Arrêt du 21 juin 2022  
 
IIe Cour de droit civil  
 
Composition 
MM. et Mme les Juges fédéraux Herrmann, Président, 
Escher et von Werdt. 
Greffier : M. Braconi. 
 
Participants à la procédure 
A.________, 
recourante, 
 
contre  
 
B.________, 
agissant par Christophe Savoy, 
intimé, 
 
Objet 
prononcé de faillite sans poursuite préalable, 
 
recours contre l'arrêt de la Cour des poursuites et faillites du Tribunal cantonal vaudois du 19 janvier 2022 (FW21.035766-211695 321). 
 
 
Faits :  
 
A.  
Statuant le 18 octobre 2021 sur la requête de B.________, le Président du Tribunal d'arrondissement de La Broye et du Nord vaudois a déclaré la faillite de la société A.________, avec effet dès ce jour à 9 heures (I). 
Par arrêt du 19 janvier 2022, la Cour des poursuites et faillites du Tribunal cantonal vaudois a confirmé cette décision, la faillite prenant effet dès ce jour à 16 heures 15 (II). 
 
B.  
Par écriture expédiée le 18 février 2022, la société en faillite exerce un recours en matière civile au Tribunal fédéral, concluant à la réforme de l'arrêt cantonal en ce sens que la faillite n'est pas prononcée. 
Des observations sur le fond n'ont pas été requises. 
 
C.  
Par ordonnance du 4 avril 2022, le Président de la IIe Cour de droit civil a attribué l'effet suspensif au recours, en ce sens que l'Office est invité à ne pas procéder à des mesures d'exécution. 
 
 
Considérant en droit :  
 
1.  
Le recours a été déposé dans le délai légal (art. 100 al. 1 LTF) contre une décision finale (art. 90 LTF; ATF 133 III 687 consid. 1.2) rendue en matière de faillite (art. 72 al. 2 let. a LTF) par une autorité cantonale de dernière instance ayant statué sur recours (art. 75 al. 1 et 2 LTF).

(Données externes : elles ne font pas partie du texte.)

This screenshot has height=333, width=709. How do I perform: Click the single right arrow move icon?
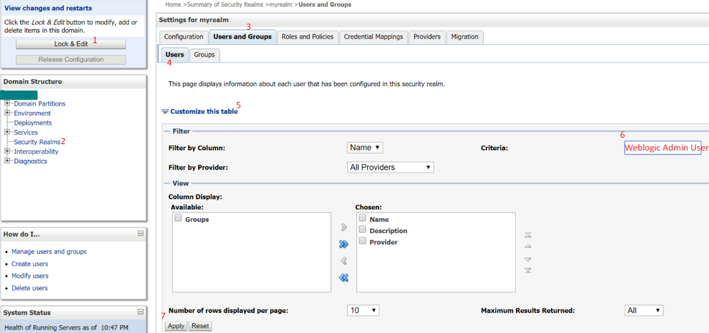coord(343,228)
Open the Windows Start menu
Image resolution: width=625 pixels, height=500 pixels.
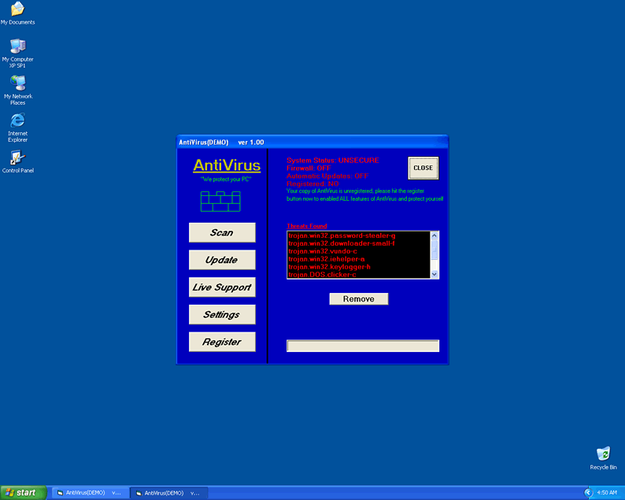click(23, 493)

Il est recevable sans égard à la valeur litigieuse (art. 74 al. 2 let. d LTF). La société faillie, qui a participé à la procédure devant l'autorité cantonale et a un intérêt digne de protection à l'annulation ou à la modification de l'arrêt attaqué, a qualité pour recourir (art. 76 al. 1 LTF). 
 
2.  
 
2.1. Dans un premier moyen, la recourante se plaint d'une violation de son droit d'être entendue. Elle reproche à l'autorité précédente d'avoir déclaré irrecevables les pièces relatives à la solvabilité de l'entreprise produites le 10 décembre 2021, à savoir après l'expiration du délai de recours, car cette autorité l'avait invitée à se déterminer sur l'extrait du registre des poursuites (état au 5 novembre 2021); malgré la " sévérité de la jurisprudence en la matière ", les pièces produites dans le délai pour se déterminer sur cet extrait " doivent également être considérées comme recevables ".  
 
2.2. Cette argumentation ne saurait être suivie. Selon la jurisprudence, les nova (proprement et improprement dits) doivent être produits avant l'expiration du délai de recours (ATF 139 III 491 consid. 4.3 et 4.4, avec les citations). Comme l'a rappelé la juridiction précédente, l'octroi d'un délai pour se déterminer sur l'extrait du registre des poursuites n'a pas pour effet d'instituer un délai supplémentaire pour produire des pièces (parmi d'autres: arrêt 5A_1005/2020 du 19 janvier 2021 consid. 3.1.2 et les références). Il n'y a pas lieu de revenir sur cette pratique constante et confirmée récemment. Il s'ensuit que les juges cantonaux n'ont pas violé le droit d'être entendu de l'intéressée en refusant de tenir compte de son " bordereau de pièces produit le 10 décembre 2021".  
 
3.  
 
3.1. En l'espèce, la juridiction précédente a rappelé la jurisprudence du Tribunal fédéral selon laquelle, dans le recours contre un jugement de faillite sans poursuite préalable, seuls les pseudo nova sont en principe recevables, les hypothèses énumérées par l'art. 172 al. 2 ch. 1 à 3 LP étant étrangères à ce type de procédure. Cette opinion doit cependant être nuancée lorsque la faillite sans poursuite préalable a été déclarée à la requête d'un créancier; dans ce cas, le retrait de la réquisition de faillite ne peut pas être considéré comme une hypothèse étrangère à la procédure. Il s'ensuit que, en cas de faillite sans poursuite préalable au sens de l'art. 190 LP, le failli doit être admis à produire, dans le délai de recours, des pièces nouvelles destinées à établir que le créancier a retiré sa requête de faillite après le jugement (art. 174 al. 2 ch. 3 LP) et à rendre vraisemblable sa solvabilité (art. 174 al. 2 LP).  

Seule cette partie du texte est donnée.